A few years ago, Mechanical Hub asked the major players in tool manufacturing what was going on as far as tool battery technology innovation. Recently, we caught up with Marcus Borman, RIDGID Global Marketing Manager, to discuss RIDGID’s battery tech.
According to Borman, RIDGID takes pride in all of its products, and they see the battery performance equally as important as the tool performance. “It does not matter how good of a power tool you have, if the power supply does not work then it is no good to the customer,” says Borman.
RIDGID’s advanced lithium ion batteries provide short-circuit protection, over-current protection, over-discharge protection and cell balancing. Thermal protection shuts the battery down while over-discharge protection eliminates the trickle effect. “This allows our battery to work longer so our customers can do the same,” says Borman.
Here is the Q&A with Borman in its entirety:
Please talk about RIDGID’s dedication to research and development, especially in terms of battery technology? Are you field-testing your tools?
Borman: We engineer tools to meet the highest standards of strength, quality, and endurance. In order for a tool to earn its RIDGID branding, it must pass lab tests, and more importantly it must pass the test from customers using the tool every day.
RIDGID is dedicated to the R&D process in all tools and batteries. We go out into the field at the beginning of the R&D process all the way through the end—from concept research to field testing. We like to think of ourselves as tool experts, but you can only become an expert by learning how/what/why/when your customers are using your tools in the field. As time changes, so do our customers, thus we are dedicated to getting out into the field as much as we can in order to continuously learn from them.
Without giving too much away, if you could let us see the RIDGID crystal ball, what are some things you could share with us regarding the future capabilities of battery technology?
Borman: Our tools are always driven to get lighter and better, and batteries are no different. The technology is always evolving, and RIDGID likes to be on the cutting edge of these technological changes.
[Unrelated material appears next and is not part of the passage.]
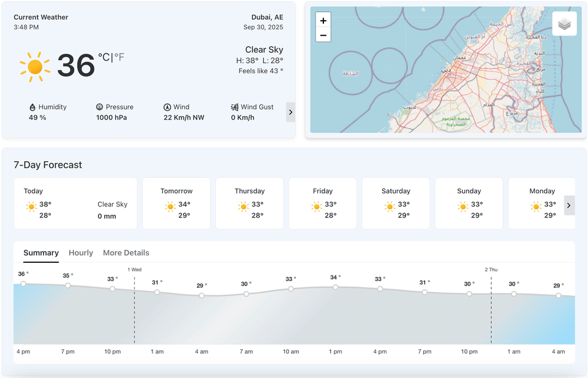Click the Wind Gust icon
At the same time, we will not blindly move towards a shiny new technology that is not tested; we need to make sure that our tools stay working so our customers can finish the jobs they start.
Anything in the works as far as WiFi incorporated into any of the tools?
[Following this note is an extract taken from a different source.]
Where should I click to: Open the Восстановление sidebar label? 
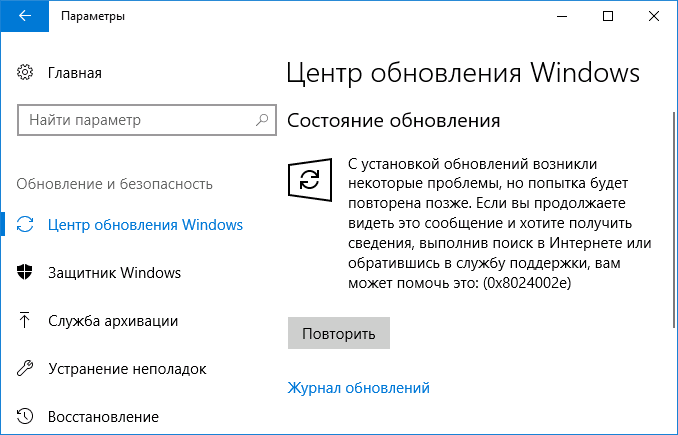tap(103, 416)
Borman: The technology in our everyday lives is constantly changing. RIDGID is always looking to leverage current technologies to make a meaningful impact for its customers; it would be simple to simply add a new piece of technology into a tool, but to become a leader in the industry like RIDGID you must always ask yourself, “How can I leverage this technology so my customer gets the absolute most out of it.” This is how we have RIDGID has grown and evolved since 1923; with the success we have had thinking of the customer first, we have no plan in changing our strategy.
Are some of the batteries backward compatible?
Borman: Years back, when we introduced Lithium Ion to the market, we knew that battery technologies would continue to change and improve; however, we understand that customers do not want to continue to trade in their tools to keep up with the dynamic changes to battery technology. Therefore all tools that accept the 18V Lithium Ion tool interface can use any existing 18V Lithium Ion battery. This backwards compatibility makes it easier for customers to always upgrade to the latest battery and not have to worry about putting a non-conforming battery into their tool.
Do you offer or intend to offer a hybrid corded/cordless tool?
Borman: Previously, RIDGID Press Tools were available in battery or corded tools. However, we know that there are some customers who would love to have both options and do not want to double their inventory of tools. The new RP 340 Press Tool offers users the ability to seamlessly switch between a battery and an available AC Power Adapter. Flexibility for customers means that they can maximize uptime and productivity.
It would seem that the bigger number on the battery means better. Is this always the case?
Borman: The bigger the voltage does not always mean better. Depending on what your tool needs, a 20V battery may just be making your tool heavier and less efficient; however, sometimes your 12V battery is too small and not suited best for your tool.
While voltage usually gets the “top billing” on the side of a battery, voltage is not everything. If you need longer runtimes, you should pay attention to the Amp Hours on your battery. When you multiply the voltage and Amp Hour [V x Ah] you get the total Watt-hours. Without getting into a completely technical explanation: the Watt-hours are more closely related to the run-time you will get out of your battery.
RIDGID currently offers an 18V battery with both 2.0 and 4.0 Amp Hours to help customers choose the right battery for them.
Where do I go for warranty info/customer service?
Borman: For more information on RIDGID products and the warranty/service information you can visit www.Ridgid.com; if you prefer to reach us by phone, you can call 1-800-4-RIDGID (1-800-474-3443).
There are a lot of tool companies that boast that their tool & battery combo is the best. Why RIDGID?
Borman: RIDGID Advanced Lithium batteries are designed, developed, and engineered to work exclusively with RIDGID products. We go through rigorous testing with each tool that we offer to make sure our batteries provide optimal performance for our tools. By designing and testing the products together, we can offer better performance, longer run-times, and maximum productivity.